Task - The required answer is a copy of each line in the entries below that includes "computer".

Supplied data -
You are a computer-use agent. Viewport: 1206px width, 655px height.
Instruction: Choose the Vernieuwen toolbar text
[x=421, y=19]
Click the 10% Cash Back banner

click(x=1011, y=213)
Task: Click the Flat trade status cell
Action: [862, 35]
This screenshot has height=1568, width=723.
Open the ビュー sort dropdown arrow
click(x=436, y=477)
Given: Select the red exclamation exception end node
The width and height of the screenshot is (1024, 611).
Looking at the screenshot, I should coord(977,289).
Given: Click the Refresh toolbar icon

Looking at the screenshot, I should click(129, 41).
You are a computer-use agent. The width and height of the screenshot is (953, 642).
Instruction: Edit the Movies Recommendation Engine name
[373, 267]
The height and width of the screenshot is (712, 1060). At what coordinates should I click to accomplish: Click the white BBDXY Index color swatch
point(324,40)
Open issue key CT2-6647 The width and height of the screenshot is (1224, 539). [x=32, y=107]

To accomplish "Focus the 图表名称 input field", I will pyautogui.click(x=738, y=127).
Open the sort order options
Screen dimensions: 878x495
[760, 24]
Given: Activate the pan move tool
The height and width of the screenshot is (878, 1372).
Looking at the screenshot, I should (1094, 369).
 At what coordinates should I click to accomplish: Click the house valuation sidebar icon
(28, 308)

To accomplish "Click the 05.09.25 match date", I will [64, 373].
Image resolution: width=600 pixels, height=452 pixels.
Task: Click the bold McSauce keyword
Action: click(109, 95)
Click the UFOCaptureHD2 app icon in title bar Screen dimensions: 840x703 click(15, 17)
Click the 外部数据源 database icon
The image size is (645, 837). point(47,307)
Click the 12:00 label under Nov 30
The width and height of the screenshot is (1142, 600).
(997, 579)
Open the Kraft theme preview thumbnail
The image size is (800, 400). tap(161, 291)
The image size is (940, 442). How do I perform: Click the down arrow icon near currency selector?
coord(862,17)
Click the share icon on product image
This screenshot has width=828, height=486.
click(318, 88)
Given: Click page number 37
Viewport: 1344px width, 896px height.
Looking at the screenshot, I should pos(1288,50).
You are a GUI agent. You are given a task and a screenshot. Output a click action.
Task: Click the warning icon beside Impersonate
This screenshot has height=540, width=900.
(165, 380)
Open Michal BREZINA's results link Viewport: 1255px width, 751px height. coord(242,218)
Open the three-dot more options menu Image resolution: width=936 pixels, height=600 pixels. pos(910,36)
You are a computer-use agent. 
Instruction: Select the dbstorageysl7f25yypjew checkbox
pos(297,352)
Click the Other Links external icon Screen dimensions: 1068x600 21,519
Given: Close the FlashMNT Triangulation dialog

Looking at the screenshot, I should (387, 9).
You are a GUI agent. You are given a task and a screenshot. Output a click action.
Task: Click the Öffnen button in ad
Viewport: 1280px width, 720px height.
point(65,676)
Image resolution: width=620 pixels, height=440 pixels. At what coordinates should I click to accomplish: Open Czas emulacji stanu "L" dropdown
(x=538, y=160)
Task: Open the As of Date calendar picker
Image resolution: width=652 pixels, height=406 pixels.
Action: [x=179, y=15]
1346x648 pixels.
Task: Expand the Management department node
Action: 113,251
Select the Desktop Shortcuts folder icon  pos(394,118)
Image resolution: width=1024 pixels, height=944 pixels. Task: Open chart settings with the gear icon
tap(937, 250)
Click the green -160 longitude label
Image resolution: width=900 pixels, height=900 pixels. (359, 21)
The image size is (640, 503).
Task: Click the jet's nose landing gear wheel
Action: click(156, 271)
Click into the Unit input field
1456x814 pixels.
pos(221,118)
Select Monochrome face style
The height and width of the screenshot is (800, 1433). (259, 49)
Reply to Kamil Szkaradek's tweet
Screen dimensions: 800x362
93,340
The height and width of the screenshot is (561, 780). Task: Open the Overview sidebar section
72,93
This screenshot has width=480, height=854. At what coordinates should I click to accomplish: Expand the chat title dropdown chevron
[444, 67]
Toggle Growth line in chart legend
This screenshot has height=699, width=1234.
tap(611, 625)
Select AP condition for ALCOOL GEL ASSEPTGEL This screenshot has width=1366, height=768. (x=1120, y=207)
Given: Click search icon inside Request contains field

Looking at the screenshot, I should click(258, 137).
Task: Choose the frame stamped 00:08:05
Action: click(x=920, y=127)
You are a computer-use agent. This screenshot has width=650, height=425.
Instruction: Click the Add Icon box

Exercise output -
You are a computer-use agent. Viewport: 1206px width, 655px height.
You are a computer-use agent. The width and height of the screenshot is (953, 642).
You are a computer-use agent. 
You are a computer-use agent. This screenshot has width=650, height=425.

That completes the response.